Forse ci serve una camomilla non un caffè !!!
Ma insomma ora pure questa, rischio di morire d’infarto perchè ho un blog, il New York Times raccogliendo le lamentele di «bloggisti» della rete che hanno perso peso o sono diventati obesi, che non riescono più a dormire regolarmente o crollano esausti sulla tastiera: tutti disturbi, se non proprio malattie, attribuite allo stress di dover produrre notizie in un ciclo di informazione non stop in cui la concorrenza è spesso feroce.

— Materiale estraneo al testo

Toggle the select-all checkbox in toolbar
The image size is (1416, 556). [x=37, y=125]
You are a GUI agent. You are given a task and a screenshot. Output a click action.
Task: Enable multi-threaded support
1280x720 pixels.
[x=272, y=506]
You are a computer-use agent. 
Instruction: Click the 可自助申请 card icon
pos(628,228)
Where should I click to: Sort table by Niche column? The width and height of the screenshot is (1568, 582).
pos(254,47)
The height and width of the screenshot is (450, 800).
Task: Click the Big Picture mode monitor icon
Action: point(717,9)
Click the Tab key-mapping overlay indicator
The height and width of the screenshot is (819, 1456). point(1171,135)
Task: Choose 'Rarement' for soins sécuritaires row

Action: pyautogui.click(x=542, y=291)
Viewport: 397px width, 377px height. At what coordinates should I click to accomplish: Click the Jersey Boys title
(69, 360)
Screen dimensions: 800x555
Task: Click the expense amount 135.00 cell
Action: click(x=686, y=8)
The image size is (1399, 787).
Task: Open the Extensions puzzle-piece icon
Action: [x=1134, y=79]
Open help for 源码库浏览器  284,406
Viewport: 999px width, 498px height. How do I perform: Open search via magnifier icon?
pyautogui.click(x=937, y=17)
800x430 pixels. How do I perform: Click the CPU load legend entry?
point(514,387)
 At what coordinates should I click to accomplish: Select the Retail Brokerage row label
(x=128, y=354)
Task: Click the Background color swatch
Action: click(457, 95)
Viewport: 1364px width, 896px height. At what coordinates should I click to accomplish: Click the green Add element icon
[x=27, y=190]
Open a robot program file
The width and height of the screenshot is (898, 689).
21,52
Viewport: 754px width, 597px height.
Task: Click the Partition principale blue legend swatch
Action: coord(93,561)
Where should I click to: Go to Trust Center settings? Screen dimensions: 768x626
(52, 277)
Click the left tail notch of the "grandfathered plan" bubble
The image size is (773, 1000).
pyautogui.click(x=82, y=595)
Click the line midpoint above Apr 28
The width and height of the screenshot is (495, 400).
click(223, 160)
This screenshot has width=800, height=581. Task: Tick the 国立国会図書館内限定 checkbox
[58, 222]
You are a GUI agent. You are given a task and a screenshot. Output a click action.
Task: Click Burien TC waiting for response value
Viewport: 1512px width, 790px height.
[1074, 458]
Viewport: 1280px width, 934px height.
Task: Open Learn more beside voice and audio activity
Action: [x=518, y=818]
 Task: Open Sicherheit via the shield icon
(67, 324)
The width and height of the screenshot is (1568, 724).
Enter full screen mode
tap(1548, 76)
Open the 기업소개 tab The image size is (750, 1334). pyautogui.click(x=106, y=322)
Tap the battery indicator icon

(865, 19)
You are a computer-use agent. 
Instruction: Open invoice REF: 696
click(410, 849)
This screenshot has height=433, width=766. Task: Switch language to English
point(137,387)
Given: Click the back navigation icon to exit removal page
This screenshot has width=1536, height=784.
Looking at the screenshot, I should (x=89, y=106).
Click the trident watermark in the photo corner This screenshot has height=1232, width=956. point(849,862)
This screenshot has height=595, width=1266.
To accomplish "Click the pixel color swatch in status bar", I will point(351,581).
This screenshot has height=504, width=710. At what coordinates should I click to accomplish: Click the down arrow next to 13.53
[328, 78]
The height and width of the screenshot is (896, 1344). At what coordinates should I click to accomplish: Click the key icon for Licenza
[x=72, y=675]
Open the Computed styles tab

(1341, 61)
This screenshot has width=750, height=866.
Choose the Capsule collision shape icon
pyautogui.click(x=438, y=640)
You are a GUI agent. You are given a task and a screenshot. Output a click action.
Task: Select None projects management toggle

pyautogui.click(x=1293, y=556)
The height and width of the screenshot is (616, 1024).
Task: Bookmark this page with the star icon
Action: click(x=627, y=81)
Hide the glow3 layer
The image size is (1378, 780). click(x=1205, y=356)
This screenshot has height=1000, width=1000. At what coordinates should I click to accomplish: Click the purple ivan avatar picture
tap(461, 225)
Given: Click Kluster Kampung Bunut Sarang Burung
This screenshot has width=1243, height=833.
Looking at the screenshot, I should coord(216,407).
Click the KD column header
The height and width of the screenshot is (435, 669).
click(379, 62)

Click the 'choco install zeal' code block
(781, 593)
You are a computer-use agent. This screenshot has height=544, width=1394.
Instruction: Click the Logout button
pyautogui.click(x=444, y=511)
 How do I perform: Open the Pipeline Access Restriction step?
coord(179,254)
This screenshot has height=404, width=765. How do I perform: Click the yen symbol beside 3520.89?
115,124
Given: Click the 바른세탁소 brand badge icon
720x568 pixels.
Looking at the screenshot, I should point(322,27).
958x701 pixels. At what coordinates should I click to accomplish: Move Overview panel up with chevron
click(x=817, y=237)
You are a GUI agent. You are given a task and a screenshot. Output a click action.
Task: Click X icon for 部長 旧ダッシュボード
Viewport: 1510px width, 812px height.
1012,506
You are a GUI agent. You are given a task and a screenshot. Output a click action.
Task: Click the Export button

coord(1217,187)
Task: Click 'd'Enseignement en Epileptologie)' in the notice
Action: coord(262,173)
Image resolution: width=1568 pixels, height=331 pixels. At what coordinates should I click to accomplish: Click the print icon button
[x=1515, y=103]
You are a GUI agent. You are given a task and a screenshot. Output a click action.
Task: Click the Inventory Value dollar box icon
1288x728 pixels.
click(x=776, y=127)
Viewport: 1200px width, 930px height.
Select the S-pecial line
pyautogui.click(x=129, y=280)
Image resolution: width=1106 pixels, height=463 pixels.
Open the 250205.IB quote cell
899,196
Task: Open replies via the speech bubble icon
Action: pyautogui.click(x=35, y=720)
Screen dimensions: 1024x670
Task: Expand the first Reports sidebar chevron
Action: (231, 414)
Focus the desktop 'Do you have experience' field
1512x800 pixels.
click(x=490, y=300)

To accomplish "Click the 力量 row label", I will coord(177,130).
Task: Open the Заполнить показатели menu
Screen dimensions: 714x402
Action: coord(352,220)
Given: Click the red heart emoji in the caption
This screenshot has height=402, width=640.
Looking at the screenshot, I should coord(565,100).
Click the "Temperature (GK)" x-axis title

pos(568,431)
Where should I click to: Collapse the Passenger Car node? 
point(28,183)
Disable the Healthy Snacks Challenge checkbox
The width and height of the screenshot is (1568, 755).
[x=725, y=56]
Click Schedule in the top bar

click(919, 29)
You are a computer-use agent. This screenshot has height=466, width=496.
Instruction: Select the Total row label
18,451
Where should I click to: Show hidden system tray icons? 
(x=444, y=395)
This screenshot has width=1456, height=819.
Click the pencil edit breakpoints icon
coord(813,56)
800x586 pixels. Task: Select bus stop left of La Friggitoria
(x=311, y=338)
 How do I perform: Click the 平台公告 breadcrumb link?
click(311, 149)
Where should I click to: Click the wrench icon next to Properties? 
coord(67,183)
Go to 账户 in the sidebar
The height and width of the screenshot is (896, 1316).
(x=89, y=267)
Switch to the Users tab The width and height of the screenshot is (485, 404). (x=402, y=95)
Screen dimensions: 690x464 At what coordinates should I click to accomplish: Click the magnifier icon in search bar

In questa inchiesta si specifica diario giornaliero, per me questo non è un diario giornaliero, perciò avrò ancora speranza ? Ovviamente spero di si
Lasciando da parte le simpatiche battute che mi vengono in mente dopo aver letto l’articolo, credo che in maniera sicuramente più leggera un diario su internet possa causare uno stress, ti possa legare al pc per ore e ore spesso notturne, dato che una persona per mantenersi deve anche avere un lavoro redittizio
Ultimamente però alcuni blog nati come diari online sono in effetti diventati negli ultimi anni veri e propri produttori di informazione che fanno concorrenza ai media tradizionali sul fronte della pubblicità dunque anche la pressione è più alta e soprattutto per i free lance, navigatori della rete pagati spesso neanche dieci dollari a pezzo, che grazie al blog costruito una fortuna e ha chiari motivi di preoccuparsi (non è il mio caso
).
Molti blogger sono pagati a numero di lettori, in una gerarchia retributiva che ripaga lo scoop anche se appena di pochi minuti perciò si capisce lo stress.
Speriamo solo non diventi una droga anche se l’informazione per persone curiose come i blogger è quasi un gioco che diventa un bisogno… come i bambini anche i blogger non possono dire basta al loro gioco preferito.